Water isn't a friend to wood, so the best way to clean it is to dry-dust, says a 40+ year old Residential Cleaning Service in Evanston, Il. Use a lintfree rag or microfiber cloth- which traps dust, lint, and pet dander- for furniture and collectibles. Dry-mop or vacuum floors to pick up dust and food particles. Once a month or so, depending on the usage, you should polish your furniture. However, NEVER put polish on your wood floors. They will become a slip and slide disaster.
However, when furnishings and floors have collected a little more grime than floating dust or lint, some of the following do -it- yourself green cleaning recipes that use a minimum of water are offered below.

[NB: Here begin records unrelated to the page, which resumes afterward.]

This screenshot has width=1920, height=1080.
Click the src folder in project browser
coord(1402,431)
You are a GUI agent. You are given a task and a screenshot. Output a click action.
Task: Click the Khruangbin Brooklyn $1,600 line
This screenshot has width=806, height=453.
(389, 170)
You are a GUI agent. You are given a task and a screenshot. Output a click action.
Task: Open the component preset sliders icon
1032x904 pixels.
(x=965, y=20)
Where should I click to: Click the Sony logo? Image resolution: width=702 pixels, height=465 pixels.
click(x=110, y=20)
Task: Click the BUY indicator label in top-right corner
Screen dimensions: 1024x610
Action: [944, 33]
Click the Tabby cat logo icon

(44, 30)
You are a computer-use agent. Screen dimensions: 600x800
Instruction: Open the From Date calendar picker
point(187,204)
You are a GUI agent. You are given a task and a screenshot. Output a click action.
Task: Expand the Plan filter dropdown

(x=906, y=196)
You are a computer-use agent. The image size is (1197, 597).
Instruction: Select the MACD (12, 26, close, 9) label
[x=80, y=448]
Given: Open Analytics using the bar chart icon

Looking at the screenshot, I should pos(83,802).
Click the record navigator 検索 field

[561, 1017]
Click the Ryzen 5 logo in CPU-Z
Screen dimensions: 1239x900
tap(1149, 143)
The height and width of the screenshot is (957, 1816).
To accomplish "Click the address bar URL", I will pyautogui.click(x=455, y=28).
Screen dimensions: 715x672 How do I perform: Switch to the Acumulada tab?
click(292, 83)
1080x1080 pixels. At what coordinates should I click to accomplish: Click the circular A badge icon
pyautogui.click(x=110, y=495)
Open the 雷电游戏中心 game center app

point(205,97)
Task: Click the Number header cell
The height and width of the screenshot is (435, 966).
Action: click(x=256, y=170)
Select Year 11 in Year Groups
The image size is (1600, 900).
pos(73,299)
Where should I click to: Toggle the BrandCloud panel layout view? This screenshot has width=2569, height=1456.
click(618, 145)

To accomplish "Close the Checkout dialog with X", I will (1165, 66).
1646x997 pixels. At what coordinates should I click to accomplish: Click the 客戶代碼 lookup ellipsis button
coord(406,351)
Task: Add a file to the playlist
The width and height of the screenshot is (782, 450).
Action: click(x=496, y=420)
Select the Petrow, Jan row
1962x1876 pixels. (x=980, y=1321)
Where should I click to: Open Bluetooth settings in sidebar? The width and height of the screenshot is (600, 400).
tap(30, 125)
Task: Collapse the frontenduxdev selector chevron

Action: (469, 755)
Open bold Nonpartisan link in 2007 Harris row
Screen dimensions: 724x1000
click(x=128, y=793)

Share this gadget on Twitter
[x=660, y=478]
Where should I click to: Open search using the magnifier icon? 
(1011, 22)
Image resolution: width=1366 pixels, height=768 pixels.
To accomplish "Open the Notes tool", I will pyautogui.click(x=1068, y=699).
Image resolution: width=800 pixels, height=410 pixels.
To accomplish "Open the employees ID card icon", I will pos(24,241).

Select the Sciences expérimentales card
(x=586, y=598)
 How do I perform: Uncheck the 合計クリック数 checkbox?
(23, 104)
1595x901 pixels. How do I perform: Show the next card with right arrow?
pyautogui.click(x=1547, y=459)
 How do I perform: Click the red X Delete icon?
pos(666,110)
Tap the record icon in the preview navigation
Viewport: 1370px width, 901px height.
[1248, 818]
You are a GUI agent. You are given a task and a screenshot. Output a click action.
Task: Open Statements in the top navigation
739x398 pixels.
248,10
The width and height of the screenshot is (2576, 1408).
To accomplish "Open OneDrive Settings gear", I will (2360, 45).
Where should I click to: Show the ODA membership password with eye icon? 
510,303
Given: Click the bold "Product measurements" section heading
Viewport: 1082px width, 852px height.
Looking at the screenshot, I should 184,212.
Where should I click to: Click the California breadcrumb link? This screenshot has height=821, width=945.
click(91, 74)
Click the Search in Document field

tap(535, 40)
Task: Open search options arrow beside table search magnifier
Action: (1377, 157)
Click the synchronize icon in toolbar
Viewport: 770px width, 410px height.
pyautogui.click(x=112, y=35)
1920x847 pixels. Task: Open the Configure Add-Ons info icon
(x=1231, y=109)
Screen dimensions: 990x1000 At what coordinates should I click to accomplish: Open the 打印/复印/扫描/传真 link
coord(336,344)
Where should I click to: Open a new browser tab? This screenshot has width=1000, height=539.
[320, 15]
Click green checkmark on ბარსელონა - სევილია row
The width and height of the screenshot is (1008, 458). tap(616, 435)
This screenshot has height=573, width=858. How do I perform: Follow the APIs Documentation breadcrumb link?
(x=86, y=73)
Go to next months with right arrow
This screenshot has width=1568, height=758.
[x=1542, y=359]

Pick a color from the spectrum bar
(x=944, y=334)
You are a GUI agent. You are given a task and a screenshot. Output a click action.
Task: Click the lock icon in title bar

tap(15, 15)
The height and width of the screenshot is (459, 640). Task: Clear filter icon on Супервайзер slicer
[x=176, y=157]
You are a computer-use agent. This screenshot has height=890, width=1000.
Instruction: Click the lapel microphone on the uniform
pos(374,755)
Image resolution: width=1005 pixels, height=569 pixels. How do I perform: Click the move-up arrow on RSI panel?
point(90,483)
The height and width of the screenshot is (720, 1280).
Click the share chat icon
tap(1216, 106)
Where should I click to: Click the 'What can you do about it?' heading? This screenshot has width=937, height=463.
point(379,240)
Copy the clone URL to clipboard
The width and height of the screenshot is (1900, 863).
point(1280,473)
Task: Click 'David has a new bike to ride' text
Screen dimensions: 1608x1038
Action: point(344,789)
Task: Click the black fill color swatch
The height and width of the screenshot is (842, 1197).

These cleaning solutions are in "Green Cleaning for Dummies" by Elizabeth B Goldsmith, and Betsy Sheldon.
For Dust Busters for Collectibles: Mix 2 cups water, 1 cup white vinegar, 2 drops lemon oil. Put all ingredients in a bowl or spray bottle. Dampen cloth with solutions. Wipe down collectibles. Be careful when damp-dusting delicate items, antiques, and furnishings that have old paint, gilding, or gold leaf. Avoid leaving any water on these pieces and take care not to rub too vigorously.
For Hardwood Floor Cleaner: Mix 3 cups white vinegar, 1 tablespoon castile soap, 3 drops grapefruit essential oil, 3 cups water. Put all ingredients in a bucket of water. Barely wet the rag or mop with the solution. Run over floors and let air-dry.
For Wood Furniture Polish: Mix 1 pint linseed or olive oil and 4-5 drops of lemon essential oil. Put the 2 ingredients in an open container. Dip cleaning cloth in the solution and rub into your furniture. Use sparingly. Buff into wood.To make this into a wood cleaner also, add 1/4 cup white distilled vinegar and put in a spray bottle, says a 40+ year old Residential Cleaning Company in Evanston, Il.